→ TASK DETAILS
Rescale the material below by copying all of it in full and multiplying every coordinate in the answers by 2.15. Round each result to a whole number with halves rounded up, and leave every other number unchanged.

→ DATA RECORDS
* start *

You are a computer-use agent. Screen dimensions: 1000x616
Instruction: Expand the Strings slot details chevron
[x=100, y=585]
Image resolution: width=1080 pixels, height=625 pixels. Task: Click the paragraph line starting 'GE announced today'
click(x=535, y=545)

* end *

→ SOLUTION
You are a computer-use agent. Screen dimensions: 1000x616
Instruction: Expand the Strings slot details chevron
[x=215, y=1258]
Image resolution: width=1080 pixels, height=625 pixels. Task: Click the paragraph line starting 'GE announced today'
click(x=1150, y=1172)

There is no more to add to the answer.